General Leopold Galtieri seized the Malvinas from the British to distract attention from Argentina's appalling political corruption and economic mismanagement. Surges of nationalistic hysteria in both countries resulted in a British flotilla sailing across the world to save one of the few remaining pink bits on the map. Britain was the eventual 'victor' in what was a mutually shameful and costly episode.
Ownership of the Malvinas, however, remains disputed. In June 1995, the Argentine foreign minister offered to buy the islands, offering each of the 2000 islanders US$800,000 for their nationality. The matter has been further complicated by Britain's belief that oilfields lie offshore, and further bickering seems likely. Ignominious failure at home and abroad finally sealed the fate of Argentina's military rule, and the country returned to the constitution of 1853.
Former Perónist president Carlos Menem instituted major economic changes - selling off nationalized industries, opening the economy to foreign investment and pegging the peso one-to-one to the US dollar in 1991 - which reduced inflation from 5000% in 1989 to an astonishing 1% in 1997. But while these changes tamed inflation, they also led to rising unemployment and a prolonged recession. President Fernando de la Rua of the UCR center-left Alliance, elected to a four-year term in 1999, promised a crackdown on corruption and tough fiscal measures to balance Argentina's budget. But after four years of recession and with an unemployment rate of more than 20%, the Argentine people had enough.
De la Rua's austerity plans prompted nationwide strikes and demonstrations, which grew violent after the government instituted harsh restrictions on bank withdrawals. Argentina plunged into economic and political turmoil in December 2001 when it defaulted on a US$132 billion loan repayment - the largest default in history. De la Rua and many of his government ministers resigned amid rioting, looting and widespread civil chaos in which 27 people were killed.
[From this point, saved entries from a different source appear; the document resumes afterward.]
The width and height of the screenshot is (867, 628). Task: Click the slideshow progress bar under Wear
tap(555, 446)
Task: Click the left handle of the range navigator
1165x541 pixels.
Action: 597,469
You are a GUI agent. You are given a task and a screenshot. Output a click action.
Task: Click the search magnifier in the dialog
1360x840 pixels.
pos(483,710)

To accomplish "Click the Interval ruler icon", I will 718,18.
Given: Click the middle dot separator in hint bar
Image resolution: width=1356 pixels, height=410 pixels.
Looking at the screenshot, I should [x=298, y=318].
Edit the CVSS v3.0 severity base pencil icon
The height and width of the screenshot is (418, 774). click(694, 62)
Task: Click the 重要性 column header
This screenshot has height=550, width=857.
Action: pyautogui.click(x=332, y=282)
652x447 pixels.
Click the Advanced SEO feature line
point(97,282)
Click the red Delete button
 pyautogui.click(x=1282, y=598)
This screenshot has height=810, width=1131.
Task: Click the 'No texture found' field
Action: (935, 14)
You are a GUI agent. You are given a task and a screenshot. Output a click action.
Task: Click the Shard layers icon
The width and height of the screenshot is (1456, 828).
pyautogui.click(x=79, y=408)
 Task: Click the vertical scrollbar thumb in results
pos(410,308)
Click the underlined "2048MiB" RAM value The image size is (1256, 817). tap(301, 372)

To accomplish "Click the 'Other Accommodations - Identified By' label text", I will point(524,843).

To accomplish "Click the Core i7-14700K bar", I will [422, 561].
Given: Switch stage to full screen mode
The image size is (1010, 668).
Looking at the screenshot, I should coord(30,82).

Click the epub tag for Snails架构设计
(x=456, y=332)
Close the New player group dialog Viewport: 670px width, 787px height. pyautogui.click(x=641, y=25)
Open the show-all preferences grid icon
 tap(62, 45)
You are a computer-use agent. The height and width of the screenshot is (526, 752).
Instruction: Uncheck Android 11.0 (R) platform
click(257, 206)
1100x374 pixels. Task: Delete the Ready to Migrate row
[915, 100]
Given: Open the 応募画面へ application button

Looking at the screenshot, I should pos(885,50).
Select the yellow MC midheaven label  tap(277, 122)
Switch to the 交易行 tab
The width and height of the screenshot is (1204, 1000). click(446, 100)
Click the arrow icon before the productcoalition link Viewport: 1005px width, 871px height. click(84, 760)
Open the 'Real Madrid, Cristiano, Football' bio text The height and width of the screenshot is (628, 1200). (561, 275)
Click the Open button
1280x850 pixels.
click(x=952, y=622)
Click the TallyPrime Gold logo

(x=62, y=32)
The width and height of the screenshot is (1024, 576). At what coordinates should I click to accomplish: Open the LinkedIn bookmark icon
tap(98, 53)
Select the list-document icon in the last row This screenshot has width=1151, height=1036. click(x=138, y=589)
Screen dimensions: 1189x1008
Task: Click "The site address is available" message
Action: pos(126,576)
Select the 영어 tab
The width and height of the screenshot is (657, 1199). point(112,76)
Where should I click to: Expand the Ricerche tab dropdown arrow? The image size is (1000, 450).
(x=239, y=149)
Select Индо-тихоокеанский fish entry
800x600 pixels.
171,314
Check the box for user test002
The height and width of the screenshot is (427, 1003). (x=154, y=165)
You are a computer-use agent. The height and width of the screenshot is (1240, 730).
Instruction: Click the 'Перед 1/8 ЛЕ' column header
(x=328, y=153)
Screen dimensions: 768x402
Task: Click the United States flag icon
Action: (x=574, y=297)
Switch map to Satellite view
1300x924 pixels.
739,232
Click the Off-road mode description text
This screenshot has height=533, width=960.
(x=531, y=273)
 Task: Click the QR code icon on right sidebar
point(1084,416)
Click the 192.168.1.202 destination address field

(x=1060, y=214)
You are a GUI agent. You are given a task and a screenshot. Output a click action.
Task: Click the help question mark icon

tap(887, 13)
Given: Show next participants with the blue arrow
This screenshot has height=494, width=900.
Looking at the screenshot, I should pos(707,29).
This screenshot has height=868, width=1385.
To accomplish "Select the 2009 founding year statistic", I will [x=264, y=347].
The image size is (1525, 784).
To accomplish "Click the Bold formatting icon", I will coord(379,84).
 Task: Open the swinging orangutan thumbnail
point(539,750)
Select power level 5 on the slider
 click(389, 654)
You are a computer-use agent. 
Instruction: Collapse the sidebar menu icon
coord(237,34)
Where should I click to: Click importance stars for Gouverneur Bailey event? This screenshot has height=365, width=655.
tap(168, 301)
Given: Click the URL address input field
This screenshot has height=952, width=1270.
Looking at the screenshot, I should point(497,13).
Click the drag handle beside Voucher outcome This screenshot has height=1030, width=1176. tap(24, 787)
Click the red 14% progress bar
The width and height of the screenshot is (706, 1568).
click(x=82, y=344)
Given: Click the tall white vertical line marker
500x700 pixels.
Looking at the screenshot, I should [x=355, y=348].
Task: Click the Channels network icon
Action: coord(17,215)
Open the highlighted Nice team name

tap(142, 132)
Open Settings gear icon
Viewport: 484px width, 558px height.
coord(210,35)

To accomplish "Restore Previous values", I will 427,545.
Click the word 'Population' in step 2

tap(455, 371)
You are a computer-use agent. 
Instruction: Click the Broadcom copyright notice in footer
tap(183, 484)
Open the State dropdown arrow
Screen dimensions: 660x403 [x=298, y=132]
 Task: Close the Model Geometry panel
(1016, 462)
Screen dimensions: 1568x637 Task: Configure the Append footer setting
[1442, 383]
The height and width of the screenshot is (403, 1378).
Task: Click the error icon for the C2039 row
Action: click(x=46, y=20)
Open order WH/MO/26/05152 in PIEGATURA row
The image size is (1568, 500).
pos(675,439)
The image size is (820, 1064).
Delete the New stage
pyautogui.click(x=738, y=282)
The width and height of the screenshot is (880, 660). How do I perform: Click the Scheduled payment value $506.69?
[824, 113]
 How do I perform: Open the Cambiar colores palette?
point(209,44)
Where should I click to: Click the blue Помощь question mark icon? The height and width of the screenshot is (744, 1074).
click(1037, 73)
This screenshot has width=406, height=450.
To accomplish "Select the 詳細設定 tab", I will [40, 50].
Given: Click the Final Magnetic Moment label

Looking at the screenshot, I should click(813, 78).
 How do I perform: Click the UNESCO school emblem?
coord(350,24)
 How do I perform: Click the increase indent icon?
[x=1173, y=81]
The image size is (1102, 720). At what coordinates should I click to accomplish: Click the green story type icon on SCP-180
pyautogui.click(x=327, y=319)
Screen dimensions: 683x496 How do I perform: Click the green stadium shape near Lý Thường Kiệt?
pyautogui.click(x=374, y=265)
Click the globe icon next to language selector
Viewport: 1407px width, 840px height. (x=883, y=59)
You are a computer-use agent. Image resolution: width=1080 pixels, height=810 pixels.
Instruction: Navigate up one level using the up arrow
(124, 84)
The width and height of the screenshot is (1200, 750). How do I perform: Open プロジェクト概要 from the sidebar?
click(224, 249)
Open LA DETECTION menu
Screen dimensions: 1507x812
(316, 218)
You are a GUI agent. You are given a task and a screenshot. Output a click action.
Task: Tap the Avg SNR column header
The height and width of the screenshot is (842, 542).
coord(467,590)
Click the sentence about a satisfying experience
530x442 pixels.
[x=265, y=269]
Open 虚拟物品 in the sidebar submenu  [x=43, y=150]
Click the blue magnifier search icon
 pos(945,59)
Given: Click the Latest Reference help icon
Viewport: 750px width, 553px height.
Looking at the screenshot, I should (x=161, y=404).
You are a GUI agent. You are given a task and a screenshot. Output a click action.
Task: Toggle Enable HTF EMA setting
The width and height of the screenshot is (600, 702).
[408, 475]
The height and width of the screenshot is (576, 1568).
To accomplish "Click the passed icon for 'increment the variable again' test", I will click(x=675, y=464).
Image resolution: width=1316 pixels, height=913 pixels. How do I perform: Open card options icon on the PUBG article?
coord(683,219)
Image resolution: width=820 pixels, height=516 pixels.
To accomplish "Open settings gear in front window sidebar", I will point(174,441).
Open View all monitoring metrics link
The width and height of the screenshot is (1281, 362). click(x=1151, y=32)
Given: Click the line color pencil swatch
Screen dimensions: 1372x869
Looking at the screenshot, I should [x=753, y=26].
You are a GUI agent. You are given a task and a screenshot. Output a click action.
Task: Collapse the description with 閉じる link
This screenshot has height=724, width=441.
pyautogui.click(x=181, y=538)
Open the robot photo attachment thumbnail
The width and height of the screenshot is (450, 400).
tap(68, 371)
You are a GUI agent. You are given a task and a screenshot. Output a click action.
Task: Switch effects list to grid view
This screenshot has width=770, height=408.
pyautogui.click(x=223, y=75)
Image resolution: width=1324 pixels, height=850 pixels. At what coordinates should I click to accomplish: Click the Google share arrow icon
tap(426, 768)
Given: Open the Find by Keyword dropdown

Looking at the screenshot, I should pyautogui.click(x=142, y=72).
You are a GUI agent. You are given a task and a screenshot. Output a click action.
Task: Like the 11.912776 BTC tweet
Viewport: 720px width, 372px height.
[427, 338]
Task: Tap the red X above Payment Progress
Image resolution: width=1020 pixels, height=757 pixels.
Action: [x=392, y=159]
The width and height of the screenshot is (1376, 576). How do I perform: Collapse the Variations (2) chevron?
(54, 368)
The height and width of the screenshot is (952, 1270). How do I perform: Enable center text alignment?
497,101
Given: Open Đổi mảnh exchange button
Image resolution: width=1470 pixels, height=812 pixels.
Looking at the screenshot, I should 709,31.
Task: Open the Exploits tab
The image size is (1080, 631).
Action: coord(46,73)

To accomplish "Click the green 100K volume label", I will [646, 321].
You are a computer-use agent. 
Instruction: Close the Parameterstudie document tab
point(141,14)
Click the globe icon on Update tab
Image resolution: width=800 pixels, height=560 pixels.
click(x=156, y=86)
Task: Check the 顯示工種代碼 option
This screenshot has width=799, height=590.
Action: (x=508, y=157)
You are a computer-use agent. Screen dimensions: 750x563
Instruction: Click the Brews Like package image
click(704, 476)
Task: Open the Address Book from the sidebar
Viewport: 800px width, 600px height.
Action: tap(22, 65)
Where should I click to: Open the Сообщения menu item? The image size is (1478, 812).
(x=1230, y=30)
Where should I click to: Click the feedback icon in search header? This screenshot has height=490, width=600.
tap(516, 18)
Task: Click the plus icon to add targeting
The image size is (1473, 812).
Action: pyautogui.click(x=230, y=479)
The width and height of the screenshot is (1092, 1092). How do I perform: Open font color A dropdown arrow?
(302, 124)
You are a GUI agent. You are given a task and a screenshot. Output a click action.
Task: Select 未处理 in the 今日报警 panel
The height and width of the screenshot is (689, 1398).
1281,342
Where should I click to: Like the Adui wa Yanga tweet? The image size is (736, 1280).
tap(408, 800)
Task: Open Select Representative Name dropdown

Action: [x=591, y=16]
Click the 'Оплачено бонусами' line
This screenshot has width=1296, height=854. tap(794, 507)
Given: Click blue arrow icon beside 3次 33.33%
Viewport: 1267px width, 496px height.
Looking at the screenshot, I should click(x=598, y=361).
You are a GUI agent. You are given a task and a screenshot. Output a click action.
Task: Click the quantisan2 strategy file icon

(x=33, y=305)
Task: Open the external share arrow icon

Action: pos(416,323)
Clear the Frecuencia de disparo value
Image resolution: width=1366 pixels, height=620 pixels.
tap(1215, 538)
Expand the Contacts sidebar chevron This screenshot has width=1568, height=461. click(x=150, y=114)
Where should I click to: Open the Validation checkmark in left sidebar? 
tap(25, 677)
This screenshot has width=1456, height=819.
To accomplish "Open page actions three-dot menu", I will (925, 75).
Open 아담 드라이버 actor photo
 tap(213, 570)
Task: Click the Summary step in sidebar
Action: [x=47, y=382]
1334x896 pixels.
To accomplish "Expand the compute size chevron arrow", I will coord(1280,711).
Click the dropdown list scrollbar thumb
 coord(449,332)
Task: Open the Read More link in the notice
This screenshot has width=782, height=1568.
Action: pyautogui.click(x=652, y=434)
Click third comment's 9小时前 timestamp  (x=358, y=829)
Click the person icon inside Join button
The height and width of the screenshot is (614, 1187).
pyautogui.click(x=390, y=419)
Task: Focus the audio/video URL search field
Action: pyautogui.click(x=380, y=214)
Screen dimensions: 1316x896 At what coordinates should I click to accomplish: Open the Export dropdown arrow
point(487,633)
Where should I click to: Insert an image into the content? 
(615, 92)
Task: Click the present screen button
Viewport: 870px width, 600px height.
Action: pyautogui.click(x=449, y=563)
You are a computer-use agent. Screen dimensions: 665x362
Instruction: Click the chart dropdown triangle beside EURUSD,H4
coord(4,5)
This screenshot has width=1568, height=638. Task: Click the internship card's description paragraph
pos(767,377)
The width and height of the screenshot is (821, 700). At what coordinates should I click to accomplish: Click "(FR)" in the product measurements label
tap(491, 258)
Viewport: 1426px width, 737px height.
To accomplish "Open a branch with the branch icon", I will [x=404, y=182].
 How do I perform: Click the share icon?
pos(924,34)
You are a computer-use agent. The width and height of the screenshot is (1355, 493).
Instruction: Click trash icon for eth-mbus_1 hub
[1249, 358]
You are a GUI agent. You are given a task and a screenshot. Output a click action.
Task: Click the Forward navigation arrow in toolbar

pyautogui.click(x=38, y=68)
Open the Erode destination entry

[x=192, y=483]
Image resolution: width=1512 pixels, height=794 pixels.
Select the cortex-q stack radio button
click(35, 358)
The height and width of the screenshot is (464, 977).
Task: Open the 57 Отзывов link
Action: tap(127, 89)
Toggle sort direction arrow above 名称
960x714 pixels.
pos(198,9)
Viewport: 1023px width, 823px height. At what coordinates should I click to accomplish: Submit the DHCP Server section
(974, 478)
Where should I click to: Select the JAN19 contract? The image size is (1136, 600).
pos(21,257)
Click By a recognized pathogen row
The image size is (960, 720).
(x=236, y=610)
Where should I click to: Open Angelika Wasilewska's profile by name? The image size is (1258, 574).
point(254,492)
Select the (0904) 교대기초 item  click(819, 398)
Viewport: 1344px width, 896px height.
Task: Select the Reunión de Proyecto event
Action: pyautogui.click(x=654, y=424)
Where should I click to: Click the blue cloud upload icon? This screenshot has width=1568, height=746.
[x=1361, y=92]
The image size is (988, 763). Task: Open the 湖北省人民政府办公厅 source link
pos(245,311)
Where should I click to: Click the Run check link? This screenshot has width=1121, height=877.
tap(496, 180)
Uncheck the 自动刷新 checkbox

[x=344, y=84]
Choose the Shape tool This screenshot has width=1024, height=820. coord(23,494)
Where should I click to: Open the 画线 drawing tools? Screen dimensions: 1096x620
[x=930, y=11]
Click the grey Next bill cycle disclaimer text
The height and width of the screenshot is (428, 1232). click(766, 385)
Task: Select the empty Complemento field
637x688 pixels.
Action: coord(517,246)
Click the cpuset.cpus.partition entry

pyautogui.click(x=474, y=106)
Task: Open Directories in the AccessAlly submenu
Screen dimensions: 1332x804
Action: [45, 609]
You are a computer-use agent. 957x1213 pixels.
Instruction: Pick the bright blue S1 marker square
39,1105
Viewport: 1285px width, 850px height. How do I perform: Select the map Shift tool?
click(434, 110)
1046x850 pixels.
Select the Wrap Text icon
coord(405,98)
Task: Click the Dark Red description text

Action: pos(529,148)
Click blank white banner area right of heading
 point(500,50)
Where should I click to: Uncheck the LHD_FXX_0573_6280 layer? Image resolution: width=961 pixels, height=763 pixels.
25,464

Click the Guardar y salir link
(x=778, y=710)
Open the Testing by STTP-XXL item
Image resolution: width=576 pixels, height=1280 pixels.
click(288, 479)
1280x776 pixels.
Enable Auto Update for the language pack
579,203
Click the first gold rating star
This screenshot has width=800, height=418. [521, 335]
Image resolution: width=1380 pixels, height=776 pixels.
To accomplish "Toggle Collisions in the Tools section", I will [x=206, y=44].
On January 1, 2002, Eduardo Duhalde became Argentina's fifth president in two weeks. A staunch Perónist, Duhalde takes a populist and protectionist stance, though a skeptical public has not forgotten the corruption scandals that clouded his term as governor of Buenos Aires. One of his first moves was to unpeg the peso from the dollar; the currency devalued by more than 50% almost immediately. The move was unpopular but necessary to secure any further aid from the International Monetary Fund.
In a positive sign, the devalued peso has done better than expected in the world currency market, though government imposed banking restrictions may account for its relative strength. Duhalde plans to make sweeping changes to Argentine government, including scrapping the current presidential system for a parliamentary democracy. The public remains dubious about such reforms however, as economic strife and government corruption seem to be endemic here. Protests continue almost daily, strikes are in the works and frustrated people who can't get to their money have vandalized banks. If conditions don't improve soon, Duhalde may have trouble on his hands. But despite the continuing protests and the long lines at currency exchanges, the violence has for the most part eased and the stage of siege has been lifted.
Argentines are waiting warily for word from the IMF (although many blame that organization for causing the crisis) and keeping a worried eye out for the return of hyperinflation. Argentina's climb out of this ever-deepening financial pit promises to be long and arduous.